When we had finished in the temple we took two taxis back to the station. The other group fell for the trick of not making the driver use the meter and paid twice as much as we did! I'm quite fussy and I check every time I get in a taxi that the meter is running.
We had an hour to waste before our train left and we bought some munchies for the journey. We then went to find our platform at the station. On the way in you have to have your baggage scanned and go through a metal detector like in airports. They found an aerosol in Richard's bag and he had to empty it out before we were allowed through.
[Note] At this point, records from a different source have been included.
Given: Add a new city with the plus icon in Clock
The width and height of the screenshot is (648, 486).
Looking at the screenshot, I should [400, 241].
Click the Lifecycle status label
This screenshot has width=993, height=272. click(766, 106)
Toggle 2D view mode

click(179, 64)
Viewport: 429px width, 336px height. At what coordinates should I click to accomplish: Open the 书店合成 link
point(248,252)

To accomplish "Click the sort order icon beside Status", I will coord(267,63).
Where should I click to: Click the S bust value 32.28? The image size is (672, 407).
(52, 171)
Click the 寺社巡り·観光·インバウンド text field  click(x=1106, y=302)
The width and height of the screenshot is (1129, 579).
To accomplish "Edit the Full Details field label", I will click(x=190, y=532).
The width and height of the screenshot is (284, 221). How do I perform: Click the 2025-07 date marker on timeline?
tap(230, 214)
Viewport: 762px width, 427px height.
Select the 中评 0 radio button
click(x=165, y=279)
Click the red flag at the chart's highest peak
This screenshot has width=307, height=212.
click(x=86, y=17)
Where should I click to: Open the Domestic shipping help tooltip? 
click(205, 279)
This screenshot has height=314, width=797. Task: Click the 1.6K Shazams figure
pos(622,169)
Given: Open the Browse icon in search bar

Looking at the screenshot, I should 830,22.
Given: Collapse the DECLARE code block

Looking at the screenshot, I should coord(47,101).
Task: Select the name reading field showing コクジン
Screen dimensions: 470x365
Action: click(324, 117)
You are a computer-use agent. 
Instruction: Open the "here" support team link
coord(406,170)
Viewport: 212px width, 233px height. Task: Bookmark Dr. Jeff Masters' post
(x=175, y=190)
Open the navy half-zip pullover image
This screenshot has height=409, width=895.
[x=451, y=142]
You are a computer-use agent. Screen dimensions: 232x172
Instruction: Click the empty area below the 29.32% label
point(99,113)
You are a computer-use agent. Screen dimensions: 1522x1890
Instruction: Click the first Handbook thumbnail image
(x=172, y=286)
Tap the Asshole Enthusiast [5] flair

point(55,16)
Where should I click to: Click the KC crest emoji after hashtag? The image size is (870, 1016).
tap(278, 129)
When we got to the platform the train was already there, it seems trains in China are always early.
We had all managed to get tickets for the same train, which only took 5 hours to get to Changsha instead of the 12 hour sleeper train that seemed to be the default (I have no idea why) and this train went through Yiyang on the way. Me and Richard were in a different carriage than everyone else, I guess because we had a different destination, but when we sat down some girls wanted to swap seats with us from the carriage with the others in. We agreed and ended up sitting right behind everyone else which was very convenient! So we could chat, share biscuits and do some Chinese flash cards. As the journey went on, people got tired. Me and Richard started a brilliant game where someone suggested two things an you had to say what you prefer, or your favourite type of something, for example "Coffee or tea? What's your favourite city?". It was pretty sad but kept us entertained for ages!
When we left the train in Yiyang, there was lots of people queueing to get onto it. It made me glad we were leaving, I had a text from Mat telling me oxygen was getting precious!
We caught a taxi back to campus and realised part of the skill to bargaining is knowing how much something is worth. No taxi would take us using the meter, and wanted us to pay 20 RMB. We knew it had only cost 15RMB on the meter when we went to the station on the way to Zhngjiajie so weren't prepared to pay more than that and walked off. They called us back and we managed to get the taxi for a reasonable price.
When we got home, we both sorted ourselves out, I had a quick (warm!!) shower and then we were still in the spirit of holiday and decided to go out for a beer and some night food. Also, our internet was broken so neither of us had chance to catch up with the world.
Afterwards, back at my apartment I had a very warm, clean, comfortable nights sleep!